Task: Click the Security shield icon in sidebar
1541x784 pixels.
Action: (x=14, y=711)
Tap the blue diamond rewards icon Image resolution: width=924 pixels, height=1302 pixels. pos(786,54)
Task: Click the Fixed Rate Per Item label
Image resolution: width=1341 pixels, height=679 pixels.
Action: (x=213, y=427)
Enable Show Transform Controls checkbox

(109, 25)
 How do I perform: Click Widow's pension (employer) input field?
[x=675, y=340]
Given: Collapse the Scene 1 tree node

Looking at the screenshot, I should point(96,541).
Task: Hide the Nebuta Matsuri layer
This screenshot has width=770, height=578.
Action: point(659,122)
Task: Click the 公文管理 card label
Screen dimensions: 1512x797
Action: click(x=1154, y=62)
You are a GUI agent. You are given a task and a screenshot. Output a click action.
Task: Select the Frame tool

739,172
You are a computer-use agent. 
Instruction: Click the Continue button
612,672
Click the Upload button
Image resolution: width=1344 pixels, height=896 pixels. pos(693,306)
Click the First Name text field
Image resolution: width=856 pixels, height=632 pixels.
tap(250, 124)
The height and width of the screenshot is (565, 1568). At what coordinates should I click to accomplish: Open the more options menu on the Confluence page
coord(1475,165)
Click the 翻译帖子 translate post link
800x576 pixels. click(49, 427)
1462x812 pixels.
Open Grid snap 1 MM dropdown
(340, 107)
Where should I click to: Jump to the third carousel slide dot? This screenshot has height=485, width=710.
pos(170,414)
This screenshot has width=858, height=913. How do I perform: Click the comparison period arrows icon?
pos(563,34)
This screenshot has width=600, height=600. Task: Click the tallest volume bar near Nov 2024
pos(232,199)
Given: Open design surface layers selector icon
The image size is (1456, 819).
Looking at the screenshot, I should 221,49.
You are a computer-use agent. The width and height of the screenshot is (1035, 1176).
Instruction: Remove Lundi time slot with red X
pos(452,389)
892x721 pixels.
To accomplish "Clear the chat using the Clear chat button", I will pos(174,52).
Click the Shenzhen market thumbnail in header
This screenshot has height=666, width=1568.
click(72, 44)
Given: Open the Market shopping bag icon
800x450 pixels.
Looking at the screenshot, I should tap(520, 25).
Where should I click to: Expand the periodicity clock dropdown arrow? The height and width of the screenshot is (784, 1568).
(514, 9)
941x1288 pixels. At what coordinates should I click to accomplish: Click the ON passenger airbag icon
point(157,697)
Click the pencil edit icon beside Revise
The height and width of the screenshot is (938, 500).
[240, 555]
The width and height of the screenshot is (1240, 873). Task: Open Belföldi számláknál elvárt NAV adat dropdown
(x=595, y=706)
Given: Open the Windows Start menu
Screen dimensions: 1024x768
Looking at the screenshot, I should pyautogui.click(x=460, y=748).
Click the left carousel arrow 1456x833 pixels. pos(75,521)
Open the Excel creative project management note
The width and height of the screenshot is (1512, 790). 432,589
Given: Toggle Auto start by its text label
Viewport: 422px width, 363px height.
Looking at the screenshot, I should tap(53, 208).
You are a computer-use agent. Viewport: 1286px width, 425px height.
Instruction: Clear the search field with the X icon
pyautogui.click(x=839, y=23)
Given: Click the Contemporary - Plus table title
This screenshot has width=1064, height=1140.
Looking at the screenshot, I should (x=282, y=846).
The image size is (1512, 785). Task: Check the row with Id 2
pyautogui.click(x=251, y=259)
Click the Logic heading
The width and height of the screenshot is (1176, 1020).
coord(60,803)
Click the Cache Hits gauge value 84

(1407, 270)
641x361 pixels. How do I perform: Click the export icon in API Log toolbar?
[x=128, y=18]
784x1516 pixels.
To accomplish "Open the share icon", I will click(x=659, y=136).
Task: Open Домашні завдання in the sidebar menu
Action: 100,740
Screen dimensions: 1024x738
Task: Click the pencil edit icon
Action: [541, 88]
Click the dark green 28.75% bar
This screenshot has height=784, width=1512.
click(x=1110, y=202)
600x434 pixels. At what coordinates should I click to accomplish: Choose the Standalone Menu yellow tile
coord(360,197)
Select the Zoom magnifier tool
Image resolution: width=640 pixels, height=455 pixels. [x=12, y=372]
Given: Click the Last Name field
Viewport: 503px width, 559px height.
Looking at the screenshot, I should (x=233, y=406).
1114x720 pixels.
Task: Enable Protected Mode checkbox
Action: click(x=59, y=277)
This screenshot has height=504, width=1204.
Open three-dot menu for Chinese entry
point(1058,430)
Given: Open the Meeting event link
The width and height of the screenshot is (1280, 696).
____
§ **Written instruction**: Give the lines of the material above as a JSON list of strings, one string per line with blank lines omitted, starting at the line that contains "Given: Toggle Auto start by its text label" and ending at the line that contains "Looking at the screenshot, I should (x=282, y=846).".

§ **Finished answer**:
[
  "Given: Toggle Auto start by its text label",
  "Viewport: 422px width, 363px height.",
  "Looking at the screenshot, I should tap(53, 208).",
  "You are a computer-use agent. Viewport: 1286px width, 425px height.",
  "Instruction: Clear the search field with the X icon",
  "pyautogui.click(x=839, y=23)",
  "Given: Click the Contemporary - Plus table title",
  "This screenshot has width=1064, height=1140.",
  "Looking at the screenshot, I should (x=282, y=846)."
]